**Work required**: Return the data below exactly, but only from the line containing "The image size is (1009, 588)." through the line containing "Task: Open Yêu thích heart favorites", with both of those lines included.

**Data provided**:
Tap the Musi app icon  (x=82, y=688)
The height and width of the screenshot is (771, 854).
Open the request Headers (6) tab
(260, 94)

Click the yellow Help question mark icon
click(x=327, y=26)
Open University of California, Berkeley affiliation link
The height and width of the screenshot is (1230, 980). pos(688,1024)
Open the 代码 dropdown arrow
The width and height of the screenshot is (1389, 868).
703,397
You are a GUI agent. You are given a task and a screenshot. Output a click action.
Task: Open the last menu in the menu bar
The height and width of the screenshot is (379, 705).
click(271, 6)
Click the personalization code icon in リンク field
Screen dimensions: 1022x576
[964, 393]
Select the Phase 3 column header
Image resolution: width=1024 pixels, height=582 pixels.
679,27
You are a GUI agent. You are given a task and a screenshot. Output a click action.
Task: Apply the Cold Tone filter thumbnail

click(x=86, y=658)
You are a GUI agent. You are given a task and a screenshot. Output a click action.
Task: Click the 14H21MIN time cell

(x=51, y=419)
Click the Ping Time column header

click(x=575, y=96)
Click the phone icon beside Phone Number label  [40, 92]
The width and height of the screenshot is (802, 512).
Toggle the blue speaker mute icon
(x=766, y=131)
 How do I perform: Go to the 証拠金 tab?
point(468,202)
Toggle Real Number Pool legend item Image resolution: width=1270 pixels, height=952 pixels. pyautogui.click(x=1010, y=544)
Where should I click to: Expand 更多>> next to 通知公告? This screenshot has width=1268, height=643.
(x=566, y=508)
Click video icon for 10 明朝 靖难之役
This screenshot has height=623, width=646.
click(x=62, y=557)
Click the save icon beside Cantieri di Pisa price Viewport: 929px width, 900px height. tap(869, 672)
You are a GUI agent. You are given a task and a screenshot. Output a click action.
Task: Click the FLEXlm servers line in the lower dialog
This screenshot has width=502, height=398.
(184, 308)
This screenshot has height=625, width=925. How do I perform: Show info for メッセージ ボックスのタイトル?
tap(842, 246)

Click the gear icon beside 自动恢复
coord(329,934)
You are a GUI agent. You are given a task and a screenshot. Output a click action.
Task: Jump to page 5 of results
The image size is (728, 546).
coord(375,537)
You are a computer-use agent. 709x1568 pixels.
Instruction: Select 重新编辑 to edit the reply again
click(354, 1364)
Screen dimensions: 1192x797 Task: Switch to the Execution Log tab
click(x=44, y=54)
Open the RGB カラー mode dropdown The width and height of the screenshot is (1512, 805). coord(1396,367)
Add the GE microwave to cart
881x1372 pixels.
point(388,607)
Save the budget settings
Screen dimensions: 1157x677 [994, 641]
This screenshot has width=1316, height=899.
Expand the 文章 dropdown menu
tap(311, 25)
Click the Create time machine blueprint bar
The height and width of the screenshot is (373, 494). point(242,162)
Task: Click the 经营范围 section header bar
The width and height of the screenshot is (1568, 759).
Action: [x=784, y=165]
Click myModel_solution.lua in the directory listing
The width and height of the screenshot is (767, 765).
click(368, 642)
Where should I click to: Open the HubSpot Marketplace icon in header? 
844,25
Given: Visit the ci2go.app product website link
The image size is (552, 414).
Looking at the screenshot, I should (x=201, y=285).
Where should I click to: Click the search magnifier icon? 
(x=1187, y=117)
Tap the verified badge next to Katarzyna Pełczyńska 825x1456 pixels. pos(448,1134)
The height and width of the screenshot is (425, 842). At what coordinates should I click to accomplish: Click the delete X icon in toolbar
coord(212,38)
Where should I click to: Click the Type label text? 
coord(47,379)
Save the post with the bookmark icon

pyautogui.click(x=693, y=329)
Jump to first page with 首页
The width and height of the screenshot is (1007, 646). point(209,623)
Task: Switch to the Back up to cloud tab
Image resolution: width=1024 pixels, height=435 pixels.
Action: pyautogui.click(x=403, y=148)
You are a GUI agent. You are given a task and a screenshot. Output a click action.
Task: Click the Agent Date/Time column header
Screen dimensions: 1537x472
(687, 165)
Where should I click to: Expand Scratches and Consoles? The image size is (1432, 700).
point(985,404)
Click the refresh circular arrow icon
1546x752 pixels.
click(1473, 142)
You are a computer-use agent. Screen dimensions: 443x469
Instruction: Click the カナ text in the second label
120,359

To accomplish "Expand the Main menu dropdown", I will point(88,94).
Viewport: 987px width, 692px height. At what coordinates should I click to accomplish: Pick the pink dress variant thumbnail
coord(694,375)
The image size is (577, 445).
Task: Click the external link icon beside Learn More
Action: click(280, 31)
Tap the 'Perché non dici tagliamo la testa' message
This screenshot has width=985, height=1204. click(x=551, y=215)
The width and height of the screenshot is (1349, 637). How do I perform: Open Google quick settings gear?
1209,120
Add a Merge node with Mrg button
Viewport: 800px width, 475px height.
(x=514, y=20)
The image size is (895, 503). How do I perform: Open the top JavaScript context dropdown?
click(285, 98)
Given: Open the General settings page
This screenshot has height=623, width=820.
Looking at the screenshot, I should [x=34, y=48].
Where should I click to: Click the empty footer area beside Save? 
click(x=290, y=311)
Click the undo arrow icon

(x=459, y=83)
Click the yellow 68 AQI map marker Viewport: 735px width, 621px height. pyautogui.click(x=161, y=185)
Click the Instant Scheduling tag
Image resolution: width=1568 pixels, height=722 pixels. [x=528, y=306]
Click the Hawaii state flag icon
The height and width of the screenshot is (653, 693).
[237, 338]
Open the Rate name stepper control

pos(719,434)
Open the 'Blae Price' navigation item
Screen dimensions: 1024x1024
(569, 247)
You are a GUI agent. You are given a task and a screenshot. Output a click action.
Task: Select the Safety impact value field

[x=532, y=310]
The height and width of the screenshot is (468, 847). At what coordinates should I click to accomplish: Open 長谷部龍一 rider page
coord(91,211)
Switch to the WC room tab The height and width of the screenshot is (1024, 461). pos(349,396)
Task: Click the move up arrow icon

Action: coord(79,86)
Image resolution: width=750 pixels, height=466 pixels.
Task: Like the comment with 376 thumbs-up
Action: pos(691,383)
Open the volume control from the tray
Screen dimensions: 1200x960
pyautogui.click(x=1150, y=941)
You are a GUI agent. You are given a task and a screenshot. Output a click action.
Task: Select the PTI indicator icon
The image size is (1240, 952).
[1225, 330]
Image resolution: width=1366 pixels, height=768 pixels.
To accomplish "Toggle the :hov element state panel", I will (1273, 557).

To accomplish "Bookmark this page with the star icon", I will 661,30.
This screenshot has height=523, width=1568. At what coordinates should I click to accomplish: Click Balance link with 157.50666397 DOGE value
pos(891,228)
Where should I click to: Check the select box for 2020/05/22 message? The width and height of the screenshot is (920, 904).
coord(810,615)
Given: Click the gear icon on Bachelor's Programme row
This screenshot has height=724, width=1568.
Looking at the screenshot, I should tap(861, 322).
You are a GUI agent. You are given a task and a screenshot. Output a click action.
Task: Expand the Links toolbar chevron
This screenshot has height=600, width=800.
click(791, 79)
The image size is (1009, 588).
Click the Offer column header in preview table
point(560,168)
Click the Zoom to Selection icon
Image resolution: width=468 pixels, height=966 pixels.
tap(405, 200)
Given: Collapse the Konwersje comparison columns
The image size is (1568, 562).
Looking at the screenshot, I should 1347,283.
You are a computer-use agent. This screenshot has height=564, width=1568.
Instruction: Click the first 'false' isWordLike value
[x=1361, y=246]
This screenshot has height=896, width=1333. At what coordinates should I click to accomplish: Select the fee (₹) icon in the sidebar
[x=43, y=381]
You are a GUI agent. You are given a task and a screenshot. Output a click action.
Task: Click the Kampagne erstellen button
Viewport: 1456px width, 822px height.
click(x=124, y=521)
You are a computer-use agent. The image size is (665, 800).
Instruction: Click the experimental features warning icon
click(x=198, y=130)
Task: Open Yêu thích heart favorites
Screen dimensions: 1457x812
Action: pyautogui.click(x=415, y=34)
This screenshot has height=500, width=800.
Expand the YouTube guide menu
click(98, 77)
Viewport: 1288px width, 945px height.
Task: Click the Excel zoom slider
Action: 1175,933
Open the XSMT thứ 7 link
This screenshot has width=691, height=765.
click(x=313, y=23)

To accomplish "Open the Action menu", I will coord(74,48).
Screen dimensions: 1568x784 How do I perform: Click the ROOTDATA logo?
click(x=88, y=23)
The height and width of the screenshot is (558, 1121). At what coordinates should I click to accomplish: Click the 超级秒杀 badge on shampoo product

**Output for this task**:
The image size is (1009, 588).
Click the Offer column header in preview table
point(560,168)
Click the Zoom to Selection icon
Image resolution: width=468 pixels, height=966 pixels.
tap(405, 200)
Given: Collapse the Konwersje comparison columns
The image size is (1568, 562).
Looking at the screenshot, I should 1347,283.
You are a computer-use agent. This screenshot has height=564, width=1568.
Instruction: Click the first 'false' isWordLike value
[x=1361, y=246]
This screenshot has height=896, width=1333. At what coordinates should I click to accomplish: Select the fee (₹) icon in the sidebar
[x=43, y=381]
You are a GUI agent. You are given a task and a screenshot. Output a click action.
Task: Click the Kampagne erstellen button
Viewport: 1456px width, 822px height.
click(x=124, y=521)
You are a computer-use agent. The image size is (665, 800).
Instruction: Click the experimental features warning icon
click(x=198, y=130)
Task: Open Yêu thích heart favorites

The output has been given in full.